Gluon-induced quarkonium production in transverse-momentum-dependent factorisation: applications to the LHC and EIC

With the Large Hadron Collider (LHC) and the upcoming Electron-Ion Collider (EIC) high-energy experiments, we have the opportunity to investigate the fundamental structure of matter. In particular, probing the internal structure of the proton relies on parton distribution functions (PDFs), which describe the probability of finding a parton—either a quark or a gluon—within the proton as a function of its longitudinal momentum. These functions have been studied extensively over the past decades, so the next frontier involves exploring higher-dimensional distributions, such as transverse-momentum–dependent PDFs (TMDs). Although significant progress has been made in understanding quark TMDs, our knowledge of gluon TMDs remains limited. This thesis focuses on the extraction of gluon TMDs through quarkonium production at the LHC and EIC, as quarkonium predominantly originates from gluonic interactions.

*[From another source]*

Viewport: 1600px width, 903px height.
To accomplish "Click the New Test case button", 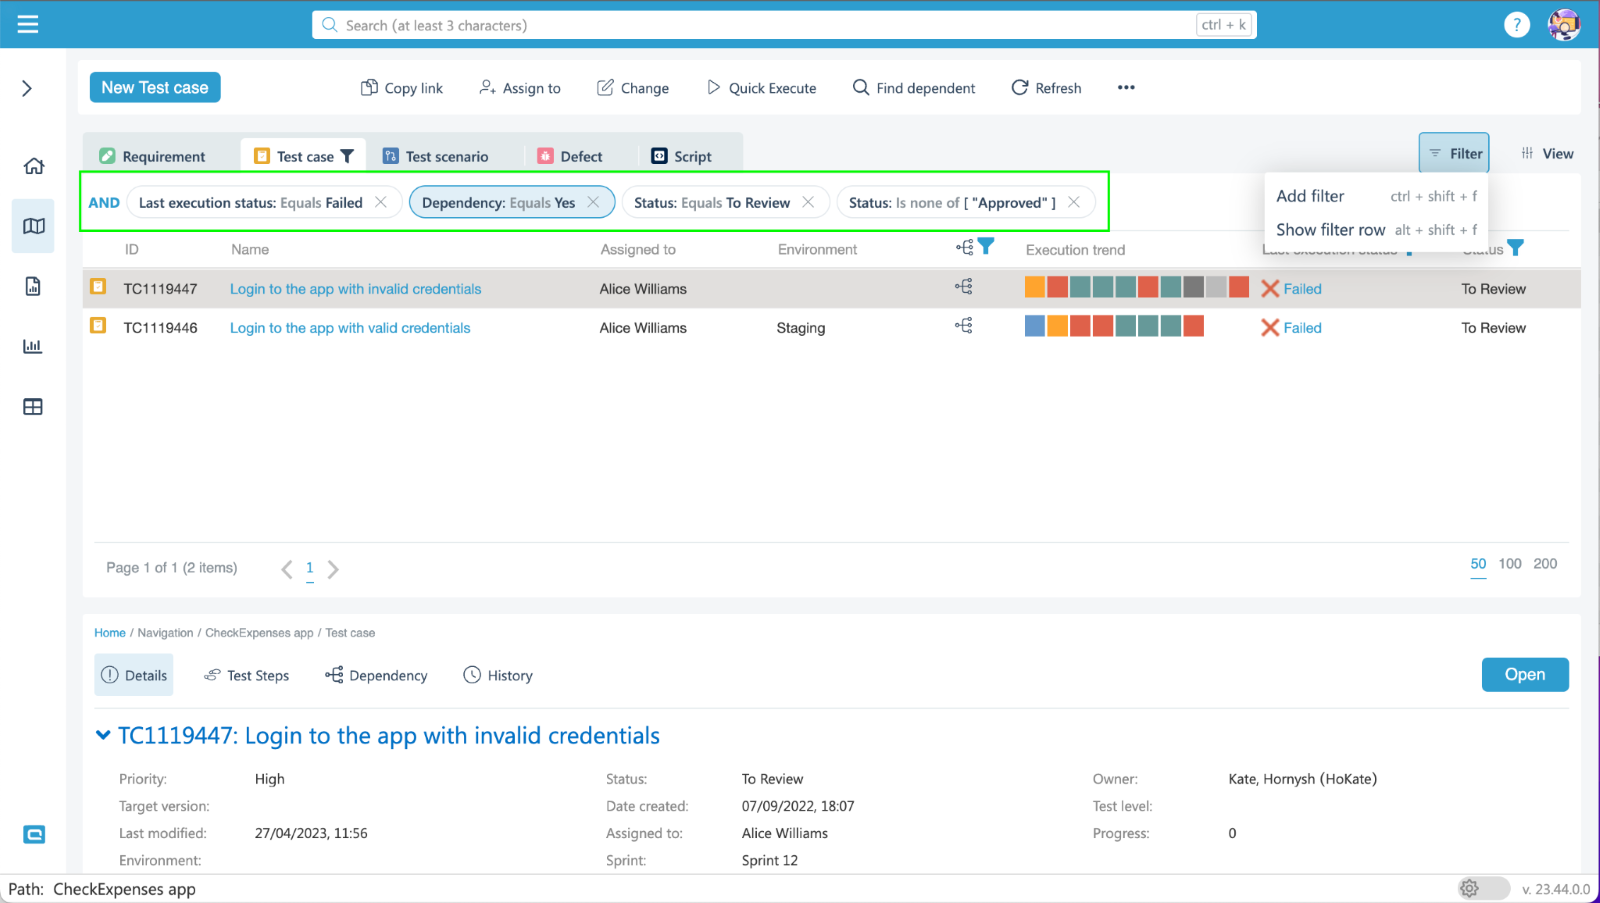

We present theoretical predictions for transverse momentum spectra and azimuthal asymmetries of various processes using the TMD-evolution formalism, with a detailed analysis of its nonperturbative model parametrisation. Additionally, we investigate TMD shape functions, which account for smearing effects in quarkonium formation, that are crucial for the transition from a coloured intermediate state to a colourless bound state. From the phenomenological side, we predict measurable effects at the EIC that can probe not only TMDs but also TMD shape functions. Moreover, we take the first step towards constructing a complete transverse momentum spectrum for quarkonium production at the EIC. Furthermore, our predictions for quarkonium-pair production at the LHC show good agreement with recent normalised transverse momentum data.